In the text on biological ways of controlling crime, copy out everything from "Drug treatments" down to "have been used." word for word.

▸ **Text under study**:
# # # # #

Dietary changes have been used to try to control hyperactivity (which may lead to offending), e.g. removing tartrazine from children’s diets.
Gesch et al
Eating salmon, cheese, chocolate and nuts can increase serotonin levels, in turn improving anti-social behaviour (in up to 37% of cases).
In addition to the above individualised treatments, other policies use methods aimed at controlling groups by using chemical substances. For example,
tear gas
may be used to control crowds or disperse rioters. It works by causing uncomfortable or distressing sensations, including vomiting, breathing difficulties and disorientation. It can also cause lung damage and even death.
Drug treatments
Methadone
is used to treat addicts, as a long-term alternative to heroin or to prevent withdrawal symptoms. It is a legal, medically controlled substitute.
Stilbestrol
is a form of “chemical castration” that has been used in prison to treat male sex offenders. It is a female hormone that suppresses testosterone as a way of reducing men’s libido (sex drive). It can have serious side effects, including breast development, feminisation and serious psychiatric disorders.
Antabuse
is used in aversion therapy to treat alcoholism. It works by preventing the body from breaking down alcohol, immediately causing very unpleasant “hangover” symptoms if the user consumes even a small quantity.
To keep potentially troublesome or violent prisoners calm,
sedatives
and
tranquillizers
such as Valium, Librium and Largactil have been used.
Genetic theories - eugenics
Compulsory sterilisation
The “genetically unfit” should be prevented from breeding, (e.g. criminals and individuals with mental illnesses or learning difficulties).
Eugenicists set up pressure groups to campaign for their policies, which were introduced in several countries. For example, in 1927 the US Supreme Court ruled that it was legal to compulsorily sterilise the “unfit”, including those with learning disabilities, “for the protection and health of the state”. Other eugenic policies have included forced abortions and restrictions on the right to marry.

# # # # #

▸ **Provided data**:
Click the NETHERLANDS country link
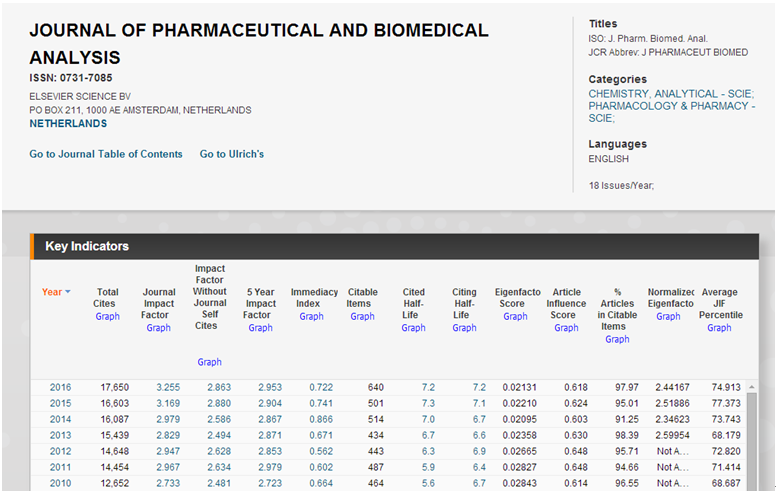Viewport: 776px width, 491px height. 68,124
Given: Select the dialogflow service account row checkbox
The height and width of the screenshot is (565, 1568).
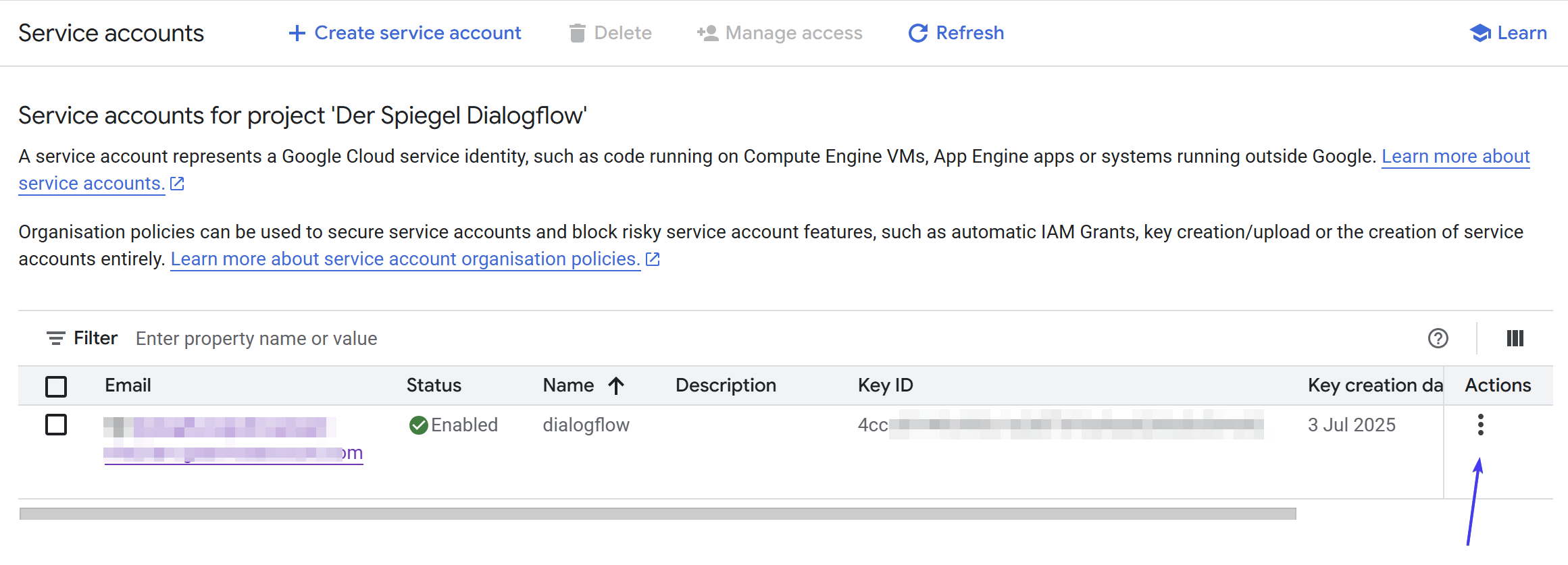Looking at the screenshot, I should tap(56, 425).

# # # # #

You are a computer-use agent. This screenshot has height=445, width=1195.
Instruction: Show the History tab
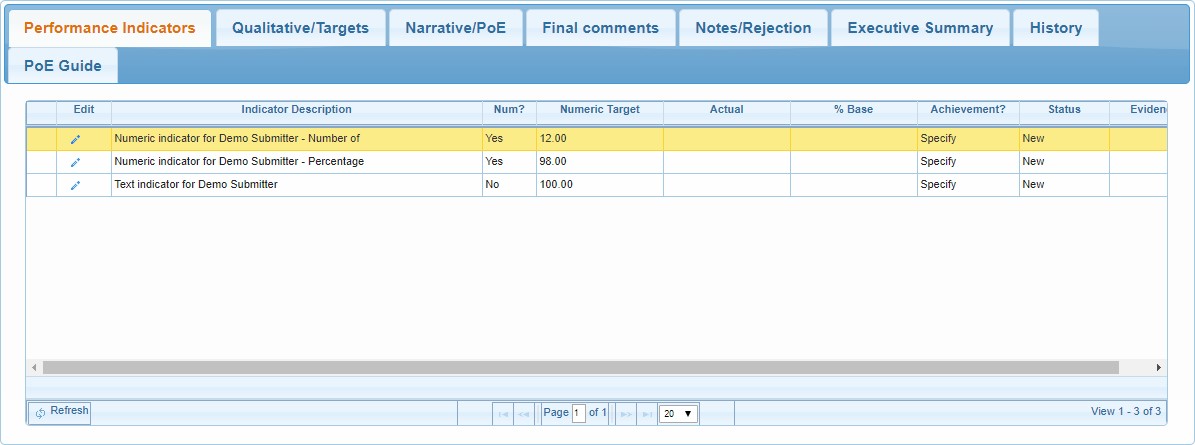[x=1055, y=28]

# # # # #

▸ **Solved exercise**:
Drug treatments
Methadone
is used to treat addicts, as a long-term alternative to heroin or to prevent withdrawal symptoms. It is a legal, medically controlled substitute.
Stilbestrol
is a form of “chemical castration” that has been used in prison to treat male sex offenders. It is a female hormone that suppresses testosterone as a way of reducing men’s libido (sex drive). It can have serious side effects, including breast development, feminisation and serious psychiatric disorders.
Antabuse
is used in aversion therapy to treat alcoholism. It works by preventing the body from breaking down alcohol, immediately causing very unpleasant “hangover” symptoms if the user consumes even a small quantity.
To keep potentially troublesome or violent prisoners calm,
sedatives
and
tranquillizers
such as Valium, Librium and Largactil have been used.